Update the listing below by putting "Summary" wherever "Overview" appears, leaving every other line as it is.

━━━━━━━━

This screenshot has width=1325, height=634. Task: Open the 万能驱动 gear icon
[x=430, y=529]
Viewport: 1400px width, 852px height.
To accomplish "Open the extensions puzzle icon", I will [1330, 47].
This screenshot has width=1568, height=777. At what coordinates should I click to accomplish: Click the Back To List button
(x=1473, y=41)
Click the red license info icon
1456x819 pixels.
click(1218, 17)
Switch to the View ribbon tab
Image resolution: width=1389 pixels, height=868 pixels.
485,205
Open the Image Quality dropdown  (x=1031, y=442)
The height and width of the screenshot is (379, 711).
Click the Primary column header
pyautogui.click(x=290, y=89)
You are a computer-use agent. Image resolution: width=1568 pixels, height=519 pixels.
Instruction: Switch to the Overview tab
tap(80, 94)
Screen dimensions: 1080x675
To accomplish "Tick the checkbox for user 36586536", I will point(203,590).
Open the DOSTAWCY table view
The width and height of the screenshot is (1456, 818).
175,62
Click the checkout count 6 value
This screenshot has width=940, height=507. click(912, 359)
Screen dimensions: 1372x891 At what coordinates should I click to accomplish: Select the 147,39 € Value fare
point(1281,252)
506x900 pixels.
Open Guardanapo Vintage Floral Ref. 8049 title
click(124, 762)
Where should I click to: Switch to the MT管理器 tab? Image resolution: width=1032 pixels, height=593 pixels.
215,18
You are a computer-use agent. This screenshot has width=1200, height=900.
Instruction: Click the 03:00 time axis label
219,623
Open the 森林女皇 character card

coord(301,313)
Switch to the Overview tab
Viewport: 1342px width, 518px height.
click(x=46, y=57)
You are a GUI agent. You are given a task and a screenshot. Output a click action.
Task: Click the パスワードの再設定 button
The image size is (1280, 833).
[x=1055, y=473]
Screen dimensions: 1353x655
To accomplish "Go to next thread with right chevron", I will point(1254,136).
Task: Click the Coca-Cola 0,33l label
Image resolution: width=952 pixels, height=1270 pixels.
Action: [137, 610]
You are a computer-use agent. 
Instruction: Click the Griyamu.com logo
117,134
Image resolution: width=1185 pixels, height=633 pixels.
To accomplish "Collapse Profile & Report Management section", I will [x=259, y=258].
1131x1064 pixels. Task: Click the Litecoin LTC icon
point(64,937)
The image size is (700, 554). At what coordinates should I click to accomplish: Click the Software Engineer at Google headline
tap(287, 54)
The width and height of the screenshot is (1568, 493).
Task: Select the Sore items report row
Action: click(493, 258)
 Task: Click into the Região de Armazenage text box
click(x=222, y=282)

━━━━━━━━

## Answer to the task
This screenshot has width=1325, height=634. Task: Open the 万能驱动 gear icon
[x=430, y=529]
Viewport: 1400px width, 852px height.
To accomplish "Open the extensions puzzle icon", I will [1330, 47].
This screenshot has width=1568, height=777. At what coordinates should I click to accomplish: Click the Back To List button
(x=1473, y=41)
Click the red license info icon
1456x819 pixels.
click(1218, 17)
Switch to the View ribbon tab
Image resolution: width=1389 pixels, height=868 pixels.
485,205
Open the Image Quality dropdown  (x=1031, y=442)
The height and width of the screenshot is (379, 711).
Click the Primary column header
pyautogui.click(x=290, y=89)
You are a computer-use agent. Image resolution: width=1568 pixels, height=519 pixels.
Instruction: Switch to the Summary tab
tap(80, 94)
Screen dimensions: 1080x675
To accomplish "Tick the checkbox for user 36586536", I will point(203,590).
Open the DOSTAWCY table view
The width and height of the screenshot is (1456, 818).
175,62
Click the checkout count 6 value
This screenshot has width=940, height=507. click(912, 359)
Screen dimensions: 1372x891 At what coordinates should I click to accomplish: Select the 147,39 € Value fare
point(1281,252)
506x900 pixels.
Open Guardanapo Vintage Floral Ref. 8049 title
click(124, 762)
Where should I click to: Switch to the MT管理器 tab? Image resolution: width=1032 pixels, height=593 pixels.
215,18
You are a computer-use agent. This screenshot has width=1200, height=900.
Instruction: Click the 03:00 time axis label
219,623
Open the 森林女皇 character card

coord(301,313)
Switch to the Summary tab
Viewport: 1342px width, 518px height.
click(x=46, y=57)
You are a GUI agent. You are given a task and a screenshot. Output a click action.
Task: Click the パスワードの再設定 button
The image size is (1280, 833).
[x=1055, y=473]
Screen dimensions: 1353x655
To accomplish "Go to next thread with right chevron", I will point(1254,136).
Task: Click the Coca-Cola 0,33l label
Image resolution: width=952 pixels, height=1270 pixels.
Action: [137, 610]
You are a computer-use agent. 
Instruction: Click the Griyamu.com logo
117,134
Image resolution: width=1185 pixels, height=633 pixels.
To accomplish "Collapse Profile & Report Management section", I will [x=259, y=258].
1131x1064 pixels. Task: Click the Litecoin LTC icon
point(64,937)
The image size is (700, 554). At what coordinates should I click to accomplish: Click the Software Engineer at Google headline
tap(287, 54)
The width and height of the screenshot is (1568, 493).
Task: Select the Sore items report row
Action: click(493, 258)
 Task: Click into the Região de Armazenage text box
click(x=222, y=282)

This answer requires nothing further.